Ride – Weather Diaries
Against a background of comebacks from scene contemporaries Lush and Slowdive, Ride‘s – well-received – return to the stage after two decades away was eventually followed by welcome news of this album, a no-nonsense affair quickly completed under the gaze of remixer and DJ Erol Alkan and production heavyweight Alan Moulder. The results confirm rather than diminish any memories one may have had of the Oxford quartet, with the eleven tracks leading to hopes this will prove to be a permanent move for the original line-up of Andy Bell, Mark Gardener, Steve Queralt, and Loz Colbert.
Weather Diairies shines when the focus is on the brighter, pop-tinged colours of 1992’s Going Blank Again, only dropping the ball a little when they occasionally try to recapture their initial breakthrough sound. Much water has flowed under the shoegaze bridge since debut Nowhere and ‘Home Is A Feeling’ is corny and dangerously self-parodic, but the seven minute title track more successfully updates the template to something more nuanced, rather than falling back on overly familiar washes of effects.

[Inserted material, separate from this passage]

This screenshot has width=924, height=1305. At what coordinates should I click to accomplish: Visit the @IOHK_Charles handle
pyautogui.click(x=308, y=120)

The choppy rhythms of ‘Charm Assault’ give Colbert a chance to stretch his legs and the nod to Spacemen 3 in ‘Lateral Alice’ and electronic pulses of ‘Lannoy Point’ (a reference to a London landmark) will prove worthy additions to their live set. Alkan’s touch is obvious with the manipulated vocals of ‘All I Want’, perfectly blending their cocktail of trippy mood and more propulsive energies. While no-one ever looked to Ride for great lyrical insight, where once they were blank, here they are newly politicised, claiming “It’s not a pretty picture / This is 1932” and this undercurrent perhaps drives some of their re-found motivation.
They’re also experienced enough to know to mix things up: if Pete Townsend had contributed to Hair it might well have come out like ‘Rocket Silver Symphony’ and ‘Cali’ assuages any fears the album would run out of steam, managing to bolt a verse worthy of Teenage Fanclub to a swaggering, Lou Reed-like chorus and make it work. Closer ‘White Sands’ has the wan complexion of a Radiohead b-side but can’t completely derail what’s come before.
The success of Weather Diaries stems not from any sense of nostalgia; Ride sound modern and vibrant, an act with something still to give.